A disconnect between antitumor and antiangiogenic effects of fluvastatin in vitro and in vivo
Abstract:
The possible role of statins in cancer is controversial. Indeed, among the multiplicity of biological effects ascribed to these widely used cholesterol lowering agents some could, at least in theory, inhibit tumor growth (e.g. by inhibiting Ras oncoproteins), while other actions are inert, or may even stimulate cancer aggressiveness (e.g. through promoting neovascularization). In order to address some of these controversies, we set out to compare the effects of statins on growth of cancer and endothelial cells in vitro, to the impact of these drugs on angiogenesis-dependent expansion of the corresponding tumors in vivo.

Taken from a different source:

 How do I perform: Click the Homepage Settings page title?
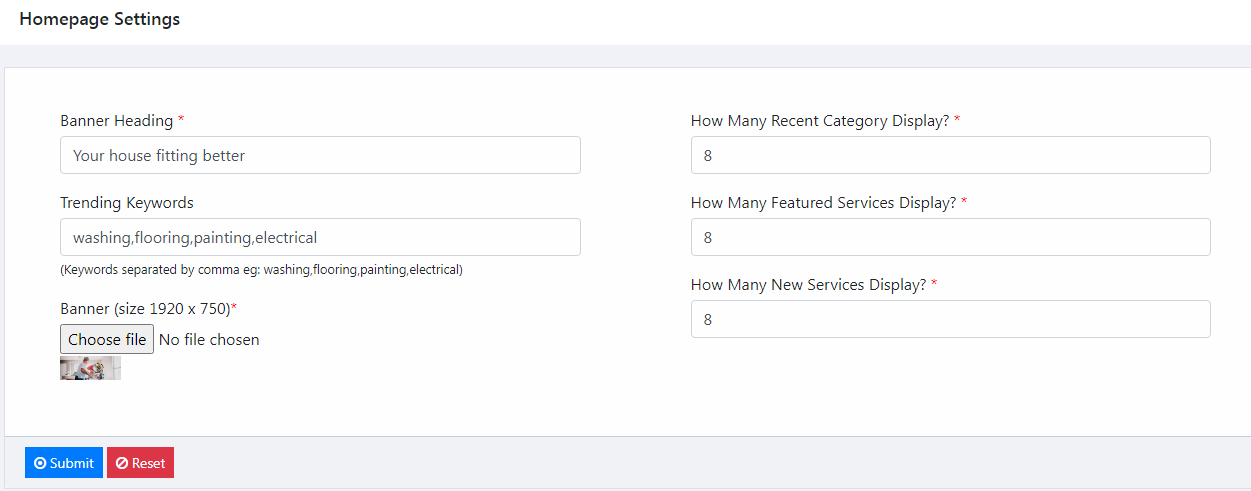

Water-soluble fluvastatin was used at concentrations (0–800 ng/ml) against human umbilical vein endothelial cells (HUVEC), and several well-characterized cancer cell lines in culture, including: carcinoma (LLC), melanoma (B16F1) and fibrosarcoma driven by mutant H-ras (528ras1). Endpoints were based on 3H-thymidine incorporation assay, cell morphology and tumorigenicity in mice. The growth inhibitory effects of fluvastatin varied among cancer cell lines (LLC>B16F1>528ras1), irrespectively of their mutant H-ras status. Fluvastatin also blocked the action of angiogenic factors on cultured endothelial cells, but was relatively ineffective against highly angiogenic and aggressive tumors both in young mice (6–8 weeks), and in less aggressively growing tumors in aged (80–90 weeks) mice. Thus, antitumor and antiangiogenic activity of fluvastatin in vitro is not recapitulated in vivo. Tumors may display a form of resistance to statins through a mechanism operative only in vivo.